Curves for HOG cell size = 3
We get an average precision of 88.9%. The values of the free parameters are: hog_cell_size = 3, threshold = 0.2 and lambda = 0.0001.
This function returns negative features which have confidence greater than a threshold based on the weight and bias found using the SVM classifier. These negative features are then added to the original negative features list and the weight and bias are re-calculated.
for i = 1:num_images
img = im2single(rgb2gray(imread(fullfile(non_face_scn_path,image_files(i).name))));
if index > 5000
break;
end
for s = 1:length(scales)
scale_img = imresize(img,scales(s));
hog_feat = vl_hog(scale_img,feature_params.hog_cell_size);
for j = 1:size(hog_feat,1)-n
for k = 1:size(hog_feat,2)-n
temp_hog_feat = reshape(hog_feat(j:j+n-1,k:k+n-1,:),[1,D]);
score = temp_hog_feat*w + b;
if score > threshold && index <= 5000
features_neg(index,:) = temp_hog_feat;
index = index + 1;
end
end
end
end
end
Curves for HOG cell size = 3
We get an average precision of 65.9%. The values of the free parameters are: hog_cell_size = 3, threshold = 0.2 and lambda = 0.0001. Learning the hard negatives help us exclude false positives, at the same time it also rejects some true positives. Since the accuracy computation provided in the template code doesn't penalize false positives, the accuracy tends to be lower. Hard negative mining would probably be more important if we had a strict budget of negative training examples or a more expressive, non-linear classifier that can benefit from more trianing data.
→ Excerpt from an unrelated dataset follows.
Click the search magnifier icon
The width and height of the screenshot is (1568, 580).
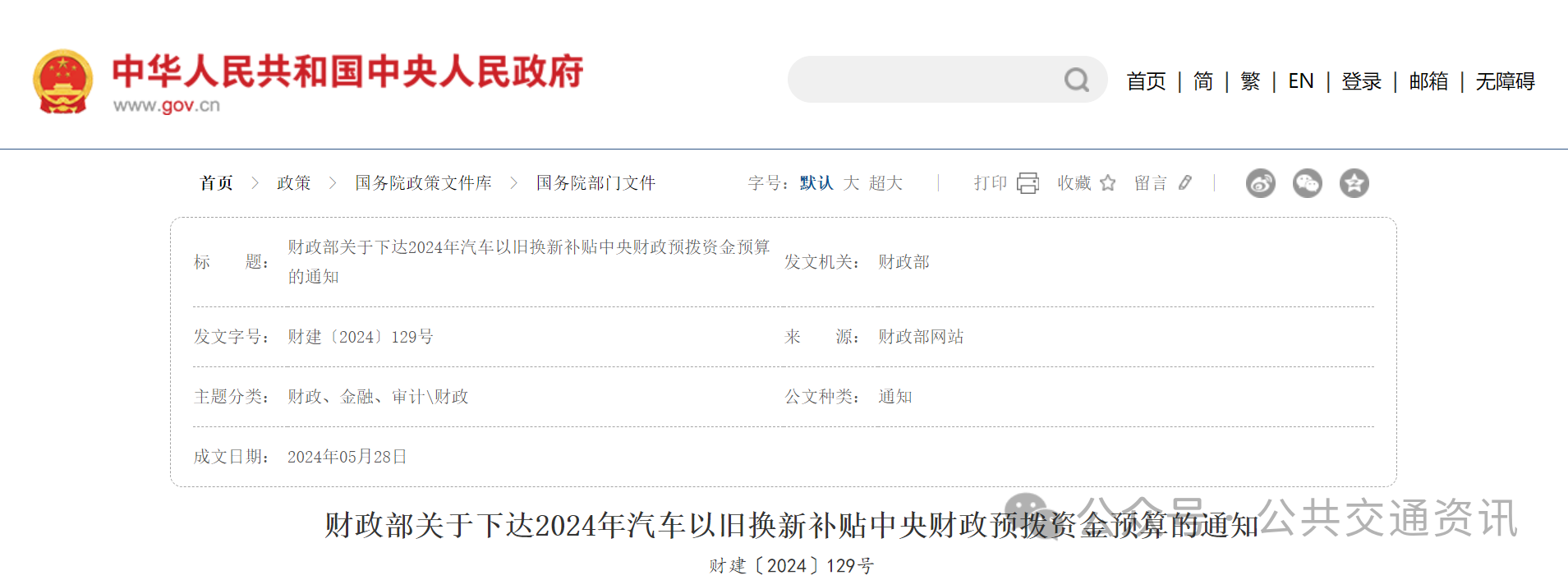1076,80
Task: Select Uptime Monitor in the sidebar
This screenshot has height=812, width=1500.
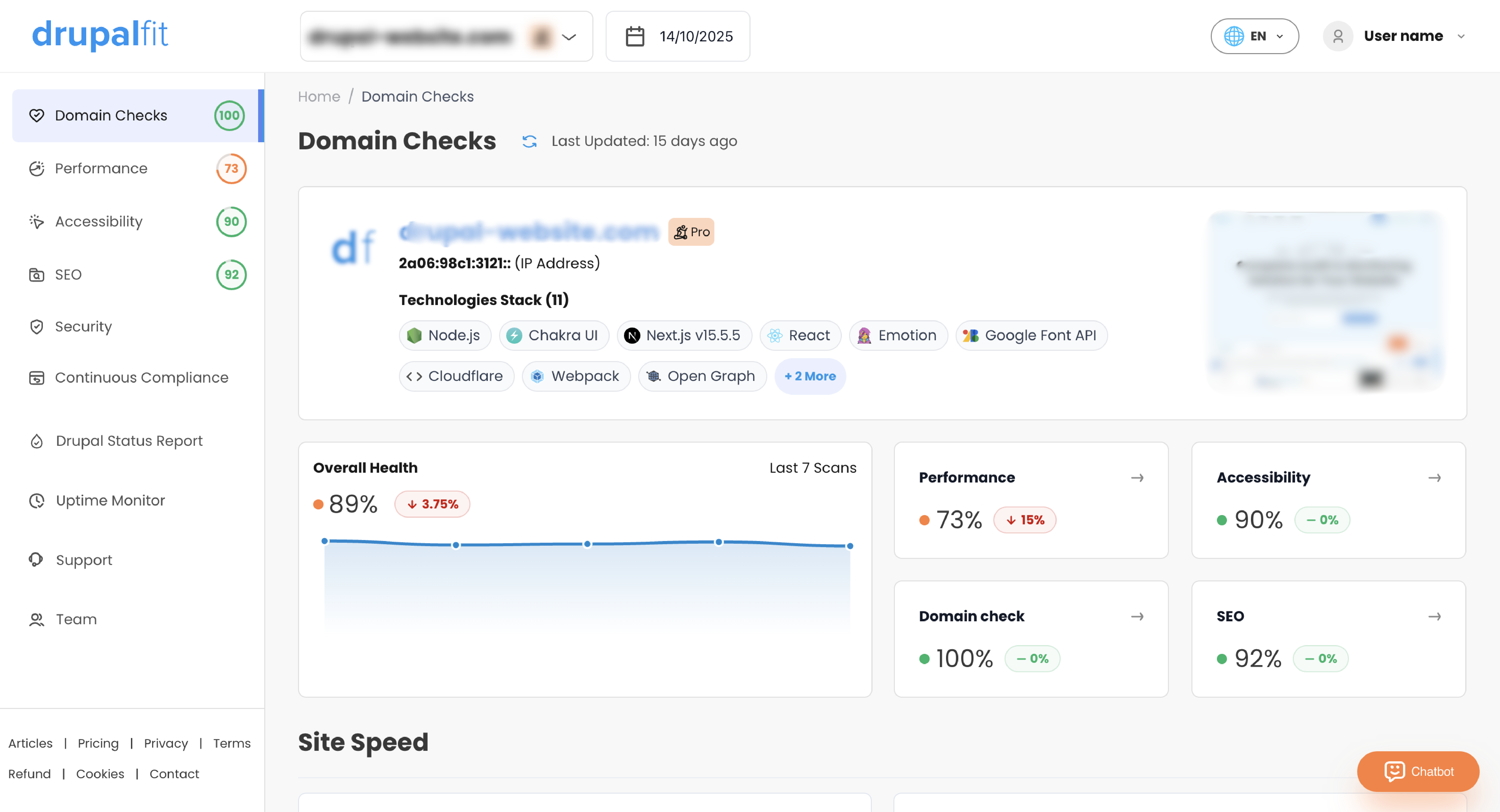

I modified get_positive_features() so that it includes feautres of an image and the flipped image too.
for i = 1:num_images
img = im2single(imread(fullfile(train_path_pos,image_files(i).name)));
features_pos(2*i-1,:) = reshape(vl_hog(img,feature_params.hog_cell_size),[1,D]);
flip_img = fliplr(img);
features_pos(2*i,:) = reshape(vl_hog(flip_img,feature_params.hog_cell_size),[1,D]);
end
Curves for HOG cell size = 3
We get an average precision of 89.4%. The values of the free parameters are: hog_cell_size = 3, threshold = 0.2 and lambda = 0.0001. We observe that on increasing the positive features by including the flip of the images along with the original images increases the accuracy.